(WORK ITEM) Make an exact copy of the listing so that no picture is carried over.

::::::::

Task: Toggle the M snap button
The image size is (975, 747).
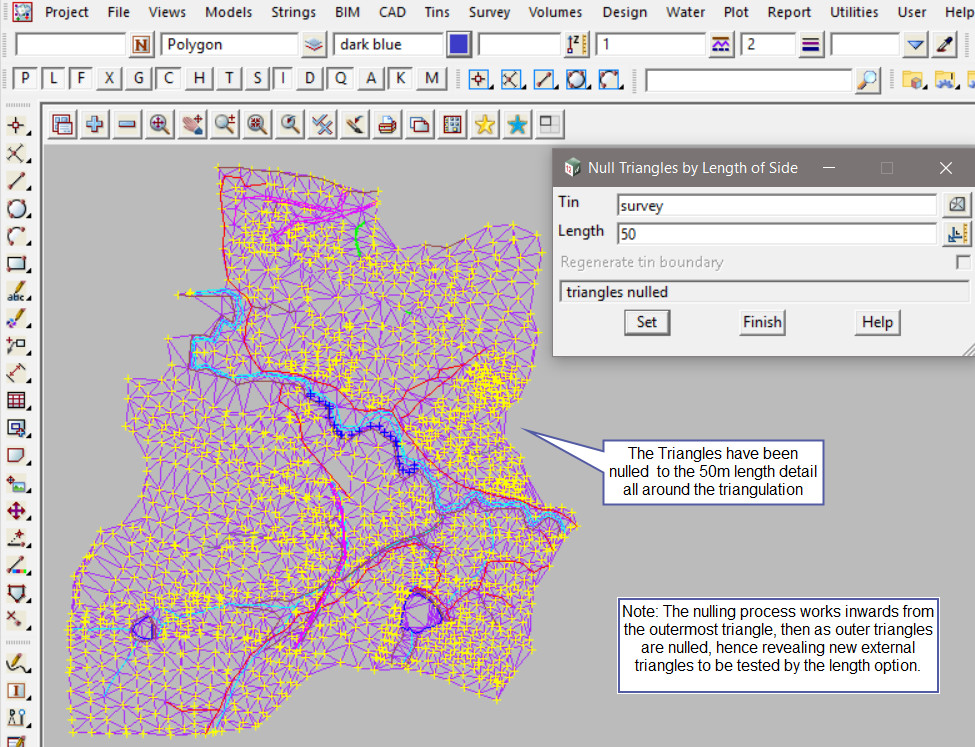Action: point(431,79)
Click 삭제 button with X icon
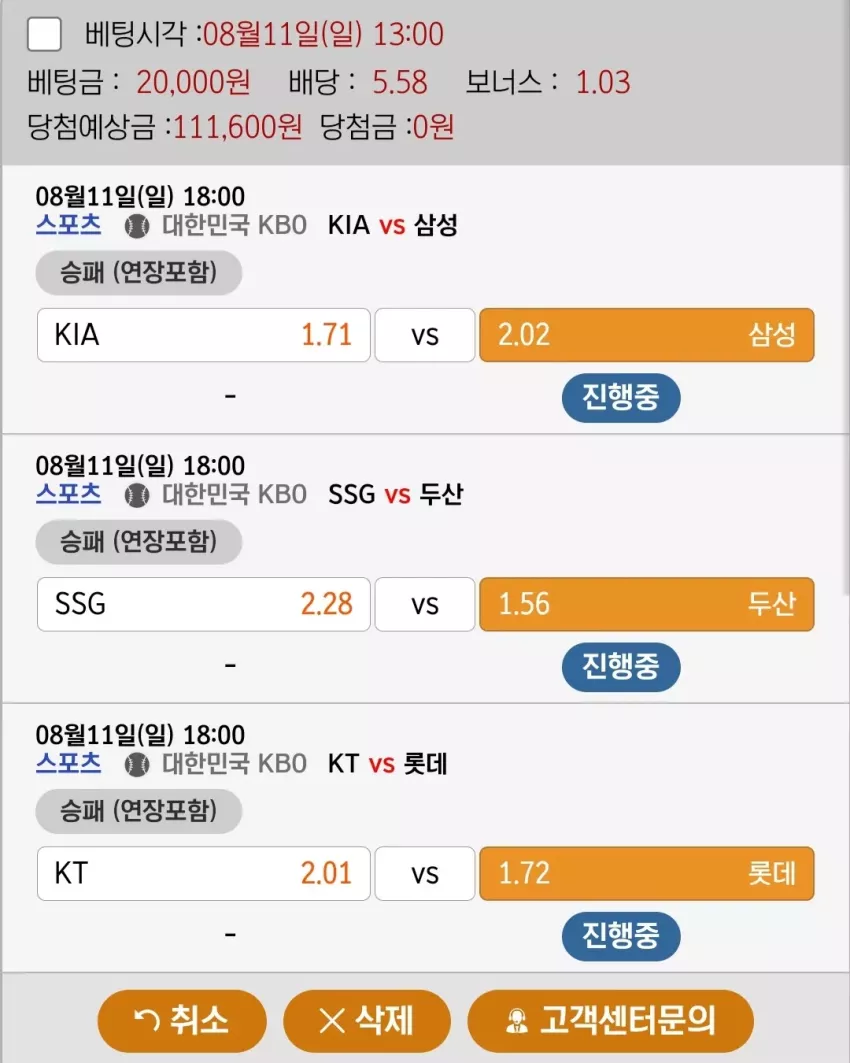Screen dimensions: 850x1063 point(367,1020)
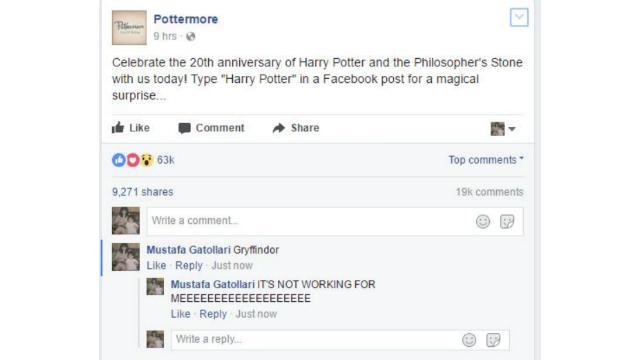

::::::::

(ANSWER)
Task: Toggle the M snap button
The image size is (975, 747).
Action: point(431,79)
Click 삭제 button with X icon
Screen dimensions: 850x1063 point(367,1020)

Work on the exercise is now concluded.